Graduates are optimistic 

Tshering Palden

Will Bhutan experience a free and fair election in 2008?

The 2007 graduates believe it would, provided Bhutanese, many of whom are illiterate and live in rural areas, were adequately educated on democracy, people’s fundamental right of franchise, and the significance of electing the right leader.

This was in essence the outcome of a symposium held recently during the National Graduates Orientation Program involving, other than graduates, election commission officials and members of the two registered political parties.

Most were optimistic because, they pointed out, the institutions critical to help make the 2008 election “free and fair” were firmly in place, chiefly the Election Commission of Bhutan (ECB).

But while they felt ECB was doing a commendable job given its infancy, some graduates felt ECB could do more.

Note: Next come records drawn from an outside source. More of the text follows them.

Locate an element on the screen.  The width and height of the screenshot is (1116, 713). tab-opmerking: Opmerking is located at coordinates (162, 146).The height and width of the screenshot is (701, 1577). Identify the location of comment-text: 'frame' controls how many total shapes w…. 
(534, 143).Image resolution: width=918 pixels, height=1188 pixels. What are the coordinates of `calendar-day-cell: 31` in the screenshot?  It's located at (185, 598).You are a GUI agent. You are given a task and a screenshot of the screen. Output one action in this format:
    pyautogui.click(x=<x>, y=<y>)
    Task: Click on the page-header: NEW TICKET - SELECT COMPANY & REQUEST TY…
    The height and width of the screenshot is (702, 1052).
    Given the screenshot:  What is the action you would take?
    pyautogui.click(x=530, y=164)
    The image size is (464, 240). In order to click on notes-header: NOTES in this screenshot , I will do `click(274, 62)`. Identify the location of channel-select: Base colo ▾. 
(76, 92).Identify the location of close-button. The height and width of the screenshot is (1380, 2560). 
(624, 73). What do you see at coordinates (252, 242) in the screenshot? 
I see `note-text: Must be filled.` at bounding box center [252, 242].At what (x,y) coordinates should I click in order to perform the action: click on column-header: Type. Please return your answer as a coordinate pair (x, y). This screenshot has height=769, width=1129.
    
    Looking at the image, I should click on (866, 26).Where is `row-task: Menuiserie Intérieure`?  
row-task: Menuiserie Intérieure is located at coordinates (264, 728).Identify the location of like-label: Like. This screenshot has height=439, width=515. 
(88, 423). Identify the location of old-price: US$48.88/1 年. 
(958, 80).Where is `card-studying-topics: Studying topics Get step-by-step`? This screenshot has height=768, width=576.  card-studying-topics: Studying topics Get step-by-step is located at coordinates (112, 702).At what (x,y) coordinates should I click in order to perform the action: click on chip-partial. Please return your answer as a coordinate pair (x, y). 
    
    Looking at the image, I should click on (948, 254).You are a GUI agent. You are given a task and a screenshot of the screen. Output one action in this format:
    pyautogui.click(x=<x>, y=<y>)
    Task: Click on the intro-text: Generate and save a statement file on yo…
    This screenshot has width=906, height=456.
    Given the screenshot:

They expressed concerns about media reports and on their own information, of election malpractices employed by party workers in remote places where people are largely ignorant. Gullible villagers were being influenced through false promises and a show of affluence, they said. Having institutions and systems in place was of little use if Bhutanese could not vote on the basis of informed decisions.

“If the vote is exchanged for a meal or seduced through lies and robbed by threats, the whole purpose will be defeated,” said a commerce graduate, Tashi Tshering.

The graduates stressed the importance of educating the rural voter base. “People still have difficulty understanding the various terminologies used by ECB,” a presenter at the symposium pointed out. “It’s worrying to hear comments like ‘I will vote because it is mandatory’ or ‘I will vote for my cousin’ and even, ‘I will vote so that my land is not taken away.”

Some suggested that ECB could conduct education and awareness campaigns in local dialects for clarity and better understanding. They appealed to ECB to monitor the political parties under strict discipline.

The ECB officials informed the gathering that ECB was doing its best. “We have followed media reports and investigations are underway.”

Members of the two political parties said that the goal was to have a successful and vibrant democracy. One said that the two political parties were not enemies. “Democracy is too precious, therefore civility be- tween the parties should continue for a successful democracy.”

The bottom line from the symposium was that people should not be made to feel as though they were voting for a People’s Democratic Party or a Druk Phuensum Tshogpa government, but that they were voting for the government of the people of Bhutan.